When They Call You a Terrorist

by Patrisse Khan-Cullors and Asha Bandele
Read by the author
Support your local independent bookstore: buy it there!
Listen to it on Libro.fm
Content: There is a lot of swearing, including multiple f-bombs. It’s in the Sociology section at the bookstore.

This book, from one of the founders of the Black Lives Matter Movement, is small, but it packs a punch. It’s basically Cullors’ life, growing up poor in LA in the 1990s, and how that experience — along with the arrests of her biological father and brother — propelled her to activism and the forming of the Black Lives Matter movement.

I am a white, cis-gender, hetrosexual woman, so I don’t really have a lot to say, really, about this one. Except to stand as a witness to Cullors’ experience and pain and try to be better about my behavior and opinions and actions in the future. I do think this book, much like Between the World and Me is a vitally important one. We, as a society, need to open our eyes and recognize that experiences like Cullors’ are not only valid, but that they should NOT be happening in a first world country. That the world that she experienced is not the world I experienced, and that there is a fundamental wrong happening there.

The audio book is excellent as well. I highly recommend listening to Cullors’ experiences in her own voice; it adds a power to it that may not have existed in print. There is an interview at the end of the book, as well. I recommend sticking around for that.

## [Record excerpts]

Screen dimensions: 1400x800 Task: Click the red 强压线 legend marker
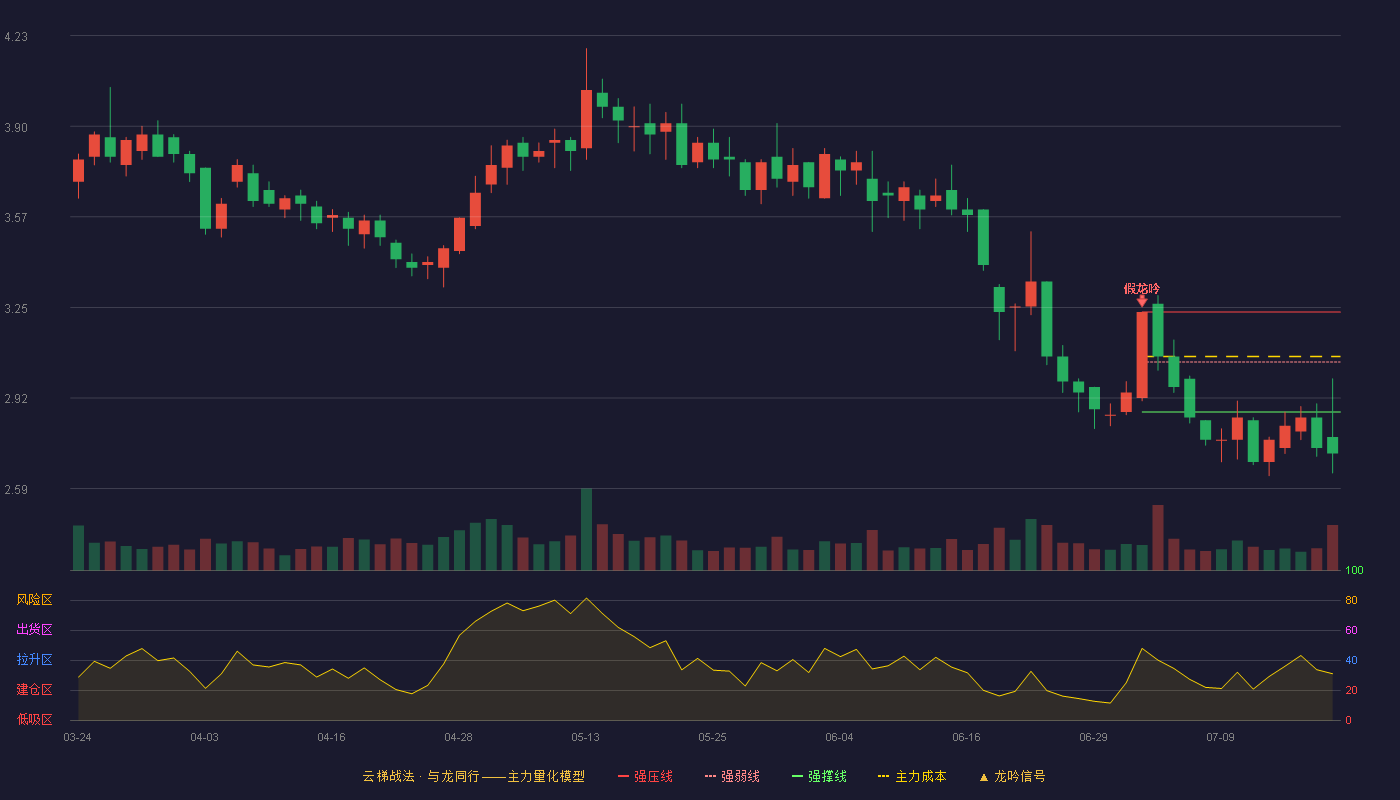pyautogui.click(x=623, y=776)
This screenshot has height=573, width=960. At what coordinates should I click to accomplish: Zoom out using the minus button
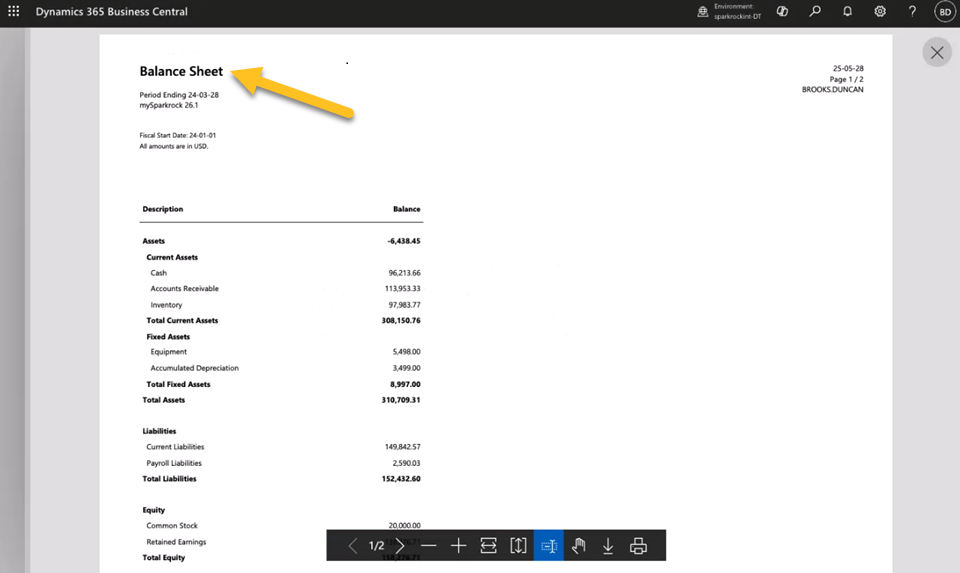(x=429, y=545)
* * *
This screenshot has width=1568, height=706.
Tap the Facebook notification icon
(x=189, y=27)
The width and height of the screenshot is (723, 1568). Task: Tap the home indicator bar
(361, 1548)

## [Your objective]
Answer these questions from the book review above.
(a) In which section of the bookstore is the book found?
(b) Along with growing up poor in LA, what family events does the review say pushed Cullors toward activism?
(c) What does the review say appears at the end of the book?

## [Result of the exercise]
(a) The Sociology section.
(b) The arrests of her biological father and brother.
(c) An interview.